_SET TASK_. Please turn the data into a numbered list, beginning at the line that has "Where should I" and stopping after the line that has "Action: (x=899, y=45)", with blank lines dropped. Leave the pictures out of your list.

_SUPPLIED DATA_.

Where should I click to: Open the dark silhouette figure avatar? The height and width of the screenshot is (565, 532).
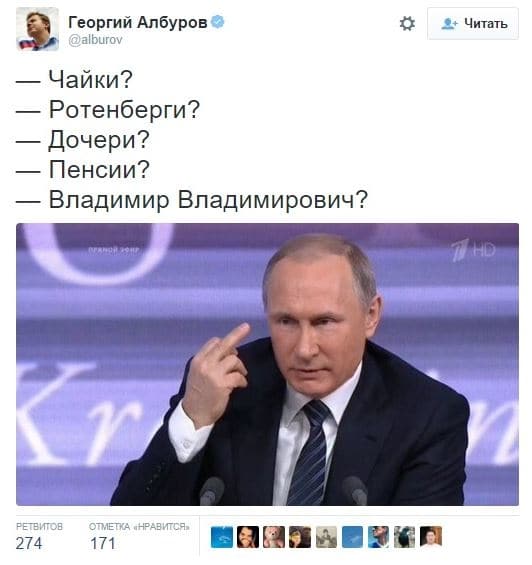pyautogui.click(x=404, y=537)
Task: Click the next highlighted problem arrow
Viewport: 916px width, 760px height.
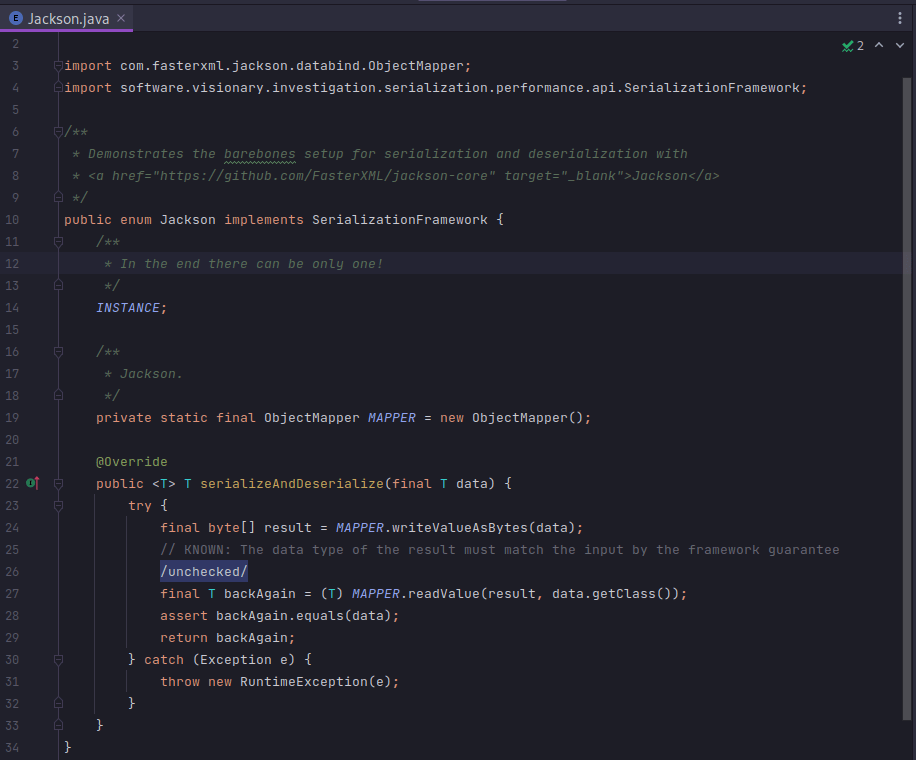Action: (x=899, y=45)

--

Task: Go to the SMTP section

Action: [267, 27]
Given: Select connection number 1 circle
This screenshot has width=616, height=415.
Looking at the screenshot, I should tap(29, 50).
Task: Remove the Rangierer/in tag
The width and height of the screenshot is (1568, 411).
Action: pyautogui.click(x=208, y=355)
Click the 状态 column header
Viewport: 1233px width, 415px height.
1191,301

_EXERCISE RESULT_.
1. Where should I click to: Open the dark silhouette figure avatar? The height and width of the screenshot is (565, 532).
2. pyautogui.click(x=404, y=537)
3. Task: Click the next highlighted problem arrow
4. Viewport: 916px width, 760px height.
5. Action: (x=899, y=45)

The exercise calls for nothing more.